ESC

Research

My overall goal is to enable robots to perform and learn manipulation tasks using insights from human motor learning. I first model the hierarchical structure of human manipulation—from high-level brain planning to low-level muscular execution—and then transfer those representations and learning mechanisms to robots.

Cross-modal brain–muscle modulation

I align EEG and EMG signals in a shared representation space through proxy cross-modal generation and motor classification. The resulting models make abstract cortical–muscular control measurable and provide interpretable accounts consistent with cognitive neuroscience findings.

Multi-scale motor modeling

To reflect the hierarchy of manipulation, I use complementary modalities at multiple scales: video for sequence-level analysis, EEG for primitive-level decoding, and EMG for action-level segmentation and rhythm modeling.

Online skill decoding

My skill-decoding pipeline combines source-imaging-based cross-electrode alignment, task-driven signal denoising, and adaptive data- and representation-level alignment. Online updates support rapid calibration despite limited, noisy, and variable biosignal data.

Multi-module robot learning

Inspired by the complementary roles of the cerebellum, basal ganglia, and cortex, I study collaborative imitation, reward-driven policy optimization, and memory-driven self-learning for sample-efficient transfer and zero-shot skill acquisition.

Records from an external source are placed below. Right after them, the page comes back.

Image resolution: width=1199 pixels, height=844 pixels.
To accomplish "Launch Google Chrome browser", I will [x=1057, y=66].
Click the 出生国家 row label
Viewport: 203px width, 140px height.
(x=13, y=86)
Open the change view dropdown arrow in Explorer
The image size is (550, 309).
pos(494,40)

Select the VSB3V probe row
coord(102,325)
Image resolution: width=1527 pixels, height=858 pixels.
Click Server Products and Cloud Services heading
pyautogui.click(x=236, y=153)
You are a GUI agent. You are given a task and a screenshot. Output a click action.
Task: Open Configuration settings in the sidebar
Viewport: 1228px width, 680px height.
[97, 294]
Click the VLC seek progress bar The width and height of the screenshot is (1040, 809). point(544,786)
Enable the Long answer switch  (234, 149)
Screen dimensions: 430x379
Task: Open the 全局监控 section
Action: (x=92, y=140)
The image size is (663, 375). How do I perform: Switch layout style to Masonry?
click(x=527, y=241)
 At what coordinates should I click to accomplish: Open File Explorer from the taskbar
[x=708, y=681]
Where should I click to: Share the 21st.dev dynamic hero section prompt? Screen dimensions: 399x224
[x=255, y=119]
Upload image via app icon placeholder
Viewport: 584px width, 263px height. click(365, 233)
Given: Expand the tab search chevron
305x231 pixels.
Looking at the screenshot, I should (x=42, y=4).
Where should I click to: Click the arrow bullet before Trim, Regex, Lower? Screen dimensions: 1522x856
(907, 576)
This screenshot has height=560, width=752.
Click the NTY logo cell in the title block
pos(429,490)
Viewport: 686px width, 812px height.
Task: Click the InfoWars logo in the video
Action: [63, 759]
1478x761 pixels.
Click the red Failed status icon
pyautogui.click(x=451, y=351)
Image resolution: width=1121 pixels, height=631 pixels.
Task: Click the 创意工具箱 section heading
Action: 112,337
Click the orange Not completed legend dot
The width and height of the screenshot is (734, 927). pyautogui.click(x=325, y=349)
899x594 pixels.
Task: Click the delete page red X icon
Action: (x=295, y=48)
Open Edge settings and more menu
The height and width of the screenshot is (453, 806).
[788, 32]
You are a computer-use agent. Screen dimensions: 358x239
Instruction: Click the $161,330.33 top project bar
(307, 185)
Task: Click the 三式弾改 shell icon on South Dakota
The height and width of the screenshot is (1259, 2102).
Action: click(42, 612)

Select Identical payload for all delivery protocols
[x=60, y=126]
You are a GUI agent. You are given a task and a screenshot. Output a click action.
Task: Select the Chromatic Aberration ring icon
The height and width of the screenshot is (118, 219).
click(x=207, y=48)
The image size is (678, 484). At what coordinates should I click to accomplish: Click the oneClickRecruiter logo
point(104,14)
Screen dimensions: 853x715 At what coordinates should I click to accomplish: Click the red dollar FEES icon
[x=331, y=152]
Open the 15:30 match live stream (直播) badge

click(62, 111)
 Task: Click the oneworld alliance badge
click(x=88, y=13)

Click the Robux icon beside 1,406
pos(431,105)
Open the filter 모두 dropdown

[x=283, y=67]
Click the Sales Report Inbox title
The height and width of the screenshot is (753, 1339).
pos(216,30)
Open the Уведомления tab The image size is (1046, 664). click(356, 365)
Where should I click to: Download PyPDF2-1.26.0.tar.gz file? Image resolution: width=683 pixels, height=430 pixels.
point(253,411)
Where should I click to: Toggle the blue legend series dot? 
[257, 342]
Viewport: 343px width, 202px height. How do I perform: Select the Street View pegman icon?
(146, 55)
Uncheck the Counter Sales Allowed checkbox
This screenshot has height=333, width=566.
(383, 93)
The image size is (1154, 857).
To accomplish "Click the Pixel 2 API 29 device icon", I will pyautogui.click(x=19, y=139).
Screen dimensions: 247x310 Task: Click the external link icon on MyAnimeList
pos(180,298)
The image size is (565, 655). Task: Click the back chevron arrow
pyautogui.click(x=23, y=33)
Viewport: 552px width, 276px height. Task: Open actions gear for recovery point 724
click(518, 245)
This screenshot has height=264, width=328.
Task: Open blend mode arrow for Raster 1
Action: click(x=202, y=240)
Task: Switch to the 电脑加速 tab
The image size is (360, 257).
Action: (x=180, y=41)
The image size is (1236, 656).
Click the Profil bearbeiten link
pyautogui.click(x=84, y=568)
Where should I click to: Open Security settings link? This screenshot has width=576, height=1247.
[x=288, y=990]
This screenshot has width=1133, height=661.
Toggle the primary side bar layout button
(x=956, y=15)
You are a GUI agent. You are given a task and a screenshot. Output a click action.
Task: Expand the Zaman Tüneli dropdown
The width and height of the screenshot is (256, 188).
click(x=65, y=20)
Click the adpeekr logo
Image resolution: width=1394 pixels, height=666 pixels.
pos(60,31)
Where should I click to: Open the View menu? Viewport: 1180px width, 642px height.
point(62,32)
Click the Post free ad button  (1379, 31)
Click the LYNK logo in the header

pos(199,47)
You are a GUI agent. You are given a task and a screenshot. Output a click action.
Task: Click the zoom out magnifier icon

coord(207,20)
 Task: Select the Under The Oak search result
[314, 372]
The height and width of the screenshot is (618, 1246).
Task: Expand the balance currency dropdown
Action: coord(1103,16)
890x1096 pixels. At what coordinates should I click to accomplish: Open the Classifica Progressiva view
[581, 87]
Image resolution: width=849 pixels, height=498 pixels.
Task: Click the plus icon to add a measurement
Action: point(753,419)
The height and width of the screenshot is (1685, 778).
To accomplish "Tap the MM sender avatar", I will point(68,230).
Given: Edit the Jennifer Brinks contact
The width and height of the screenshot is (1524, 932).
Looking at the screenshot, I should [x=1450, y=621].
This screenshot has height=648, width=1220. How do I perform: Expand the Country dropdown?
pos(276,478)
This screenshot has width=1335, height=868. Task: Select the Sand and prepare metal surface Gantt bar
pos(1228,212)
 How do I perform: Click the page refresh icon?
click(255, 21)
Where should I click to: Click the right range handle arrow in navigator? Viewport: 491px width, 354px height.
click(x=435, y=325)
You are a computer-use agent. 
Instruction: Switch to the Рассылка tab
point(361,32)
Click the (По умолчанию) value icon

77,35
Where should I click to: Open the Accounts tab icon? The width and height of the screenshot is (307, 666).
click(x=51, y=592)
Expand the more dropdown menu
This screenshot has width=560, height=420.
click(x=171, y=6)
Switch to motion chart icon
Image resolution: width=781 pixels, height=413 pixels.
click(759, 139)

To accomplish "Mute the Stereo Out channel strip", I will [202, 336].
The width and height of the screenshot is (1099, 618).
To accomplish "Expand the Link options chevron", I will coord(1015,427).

Stage 1 · Human manipulation modeling

Human manipulation has a hierarchical organization: high-level planning in the brain and low-level execution through the muscular system. My work makes this implicit sensorimotor structure explicit through cross-modal brain–muscle representations and multi-scale video, EEG, and EMG models. Results have appeared in IEEE Transactions on Cybernetics, IEEE Transactions on Medical Robotics and Bionics, IEEE Transactions on Emerging Topics in Computational Intelligence, IEEE Transactions on Industrial Informatics, ACM Multimedia, and IJCNN.

Stage 2 · Human–machine skill transfer

Transferring human skills to robots requires robust decoding from limited, low-SNR data and learning systems that can improve from sparse demonstrations. I combine online skill decoding with collaborative imitation, policy optimization, and generative self-refinement to form a practical basis for bidirectional human–robot learning.